§ **Task details**: I would like every record below transcribed exactly as it is.

____________

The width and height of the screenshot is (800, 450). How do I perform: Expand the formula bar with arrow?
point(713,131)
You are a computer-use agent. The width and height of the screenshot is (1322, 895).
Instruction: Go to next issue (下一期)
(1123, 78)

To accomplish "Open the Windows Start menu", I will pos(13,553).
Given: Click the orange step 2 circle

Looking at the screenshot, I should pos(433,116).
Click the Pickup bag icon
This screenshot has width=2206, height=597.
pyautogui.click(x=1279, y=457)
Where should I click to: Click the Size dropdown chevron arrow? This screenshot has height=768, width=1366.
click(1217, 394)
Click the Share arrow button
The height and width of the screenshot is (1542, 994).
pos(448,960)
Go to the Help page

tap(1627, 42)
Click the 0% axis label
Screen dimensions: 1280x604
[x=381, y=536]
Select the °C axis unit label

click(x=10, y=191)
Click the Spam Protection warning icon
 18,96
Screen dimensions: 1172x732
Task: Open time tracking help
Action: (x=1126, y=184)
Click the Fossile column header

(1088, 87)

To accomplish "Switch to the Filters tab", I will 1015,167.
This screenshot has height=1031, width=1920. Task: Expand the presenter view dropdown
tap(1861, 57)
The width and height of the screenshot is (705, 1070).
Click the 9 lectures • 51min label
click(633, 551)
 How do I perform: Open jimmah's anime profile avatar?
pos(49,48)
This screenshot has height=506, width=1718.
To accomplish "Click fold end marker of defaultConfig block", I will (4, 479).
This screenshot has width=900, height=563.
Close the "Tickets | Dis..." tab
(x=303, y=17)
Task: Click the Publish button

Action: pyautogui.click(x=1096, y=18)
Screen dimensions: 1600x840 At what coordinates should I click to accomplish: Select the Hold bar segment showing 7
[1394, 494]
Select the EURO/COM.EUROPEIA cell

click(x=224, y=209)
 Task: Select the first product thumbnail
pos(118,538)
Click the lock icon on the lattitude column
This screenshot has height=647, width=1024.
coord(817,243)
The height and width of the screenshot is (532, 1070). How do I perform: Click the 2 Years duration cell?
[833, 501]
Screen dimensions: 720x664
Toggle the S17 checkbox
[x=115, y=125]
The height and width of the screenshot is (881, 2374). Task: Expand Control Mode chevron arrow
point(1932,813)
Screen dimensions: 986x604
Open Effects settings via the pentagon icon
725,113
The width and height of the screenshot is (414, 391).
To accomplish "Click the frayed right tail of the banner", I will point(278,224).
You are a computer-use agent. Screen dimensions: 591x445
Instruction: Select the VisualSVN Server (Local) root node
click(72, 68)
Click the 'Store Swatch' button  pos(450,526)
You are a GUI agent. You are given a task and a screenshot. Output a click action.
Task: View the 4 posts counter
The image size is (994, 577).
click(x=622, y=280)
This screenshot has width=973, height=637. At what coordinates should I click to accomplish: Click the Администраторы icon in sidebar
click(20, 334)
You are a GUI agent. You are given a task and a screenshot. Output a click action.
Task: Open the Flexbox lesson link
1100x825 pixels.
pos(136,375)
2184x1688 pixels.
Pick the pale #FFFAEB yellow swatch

____________

§ **Task output**:
The width and height of the screenshot is (800, 450). How do I perform: Expand the formula bar with arrow?
point(713,131)
You are a computer-use agent. The width and height of the screenshot is (1322, 895).
Instruction: Go to next issue (下一期)
(1123, 78)

To accomplish "Open the Windows Start menu", I will pos(13,553).
Given: Click the orange step 2 circle

Looking at the screenshot, I should pos(433,116).
Click the Pickup bag icon
This screenshot has width=2206, height=597.
pyautogui.click(x=1279, y=457)
Where should I click to: Click the Size dropdown chevron arrow? This screenshot has height=768, width=1366.
click(1217, 394)
Click the Share arrow button
The height and width of the screenshot is (1542, 994).
pos(448,960)
Go to the Help page

tap(1627, 42)
Click the 0% axis label
Screen dimensions: 1280x604
[x=381, y=536]
Select the °C axis unit label

click(x=10, y=191)
Click the Spam Protection warning icon
 18,96
Screen dimensions: 1172x732
Task: Open time tracking help
Action: (x=1126, y=184)
Click the Fossile column header

(1088, 87)

To accomplish "Switch to the Filters tab", I will 1015,167.
This screenshot has height=1031, width=1920. Task: Expand the presenter view dropdown
tap(1861, 57)
The width and height of the screenshot is (705, 1070).
Click the 9 lectures • 51min label
click(633, 551)
 How do I perform: Open jimmah's anime profile avatar?
pos(49,48)
This screenshot has height=506, width=1718.
To accomplish "Click fold end marker of defaultConfig block", I will (4, 479).
This screenshot has width=900, height=563.
Close the "Tickets | Dis..." tab
(x=303, y=17)
Task: Click the Publish button

Action: pyautogui.click(x=1096, y=18)
Screen dimensions: 1600x840 At what coordinates should I click to accomplish: Select the Hold bar segment showing 7
[1394, 494]
Select the EURO/COM.EUROPEIA cell

click(x=224, y=209)
 Task: Select the first product thumbnail
pos(118,538)
Click the lock icon on the lattitude column
This screenshot has height=647, width=1024.
coord(817,243)
The height and width of the screenshot is (532, 1070). How do I perform: Click the 2 Years duration cell?
[833, 501]
Screen dimensions: 720x664
Toggle the S17 checkbox
[x=115, y=125]
The height and width of the screenshot is (881, 2374). Task: Expand Control Mode chevron arrow
point(1932,813)
Screen dimensions: 986x604
Open Effects settings via the pentagon icon
725,113
The width and height of the screenshot is (414, 391).
To accomplish "Click the frayed right tail of the banner", I will point(278,224).
You are a computer-use agent. Screen dimensions: 591x445
Instruction: Select the VisualSVN Server (Local) root node
click(72, 68)
Click the 'Store Swatch' button  pos(450,526)
You are a GUI agent. You are given a task and a screenshot. Output a click action.
Task: View the 4 posts counter
The image size is (994, 577).
click(x=622, y=280)
This screenshot has width=973, height=637. At what coordinates should I click to accomplish: Click the Администраторы icon in sidebar
click(20, 334)
You are a GUI agent. You are given a task and a screenshot. Output a click action.
Task: Open the Flexbox lesson link
1100x825 pixels.
pos(136,375)
2184x1688 pixels.
Pick the pale #FFFAEB yellow swatch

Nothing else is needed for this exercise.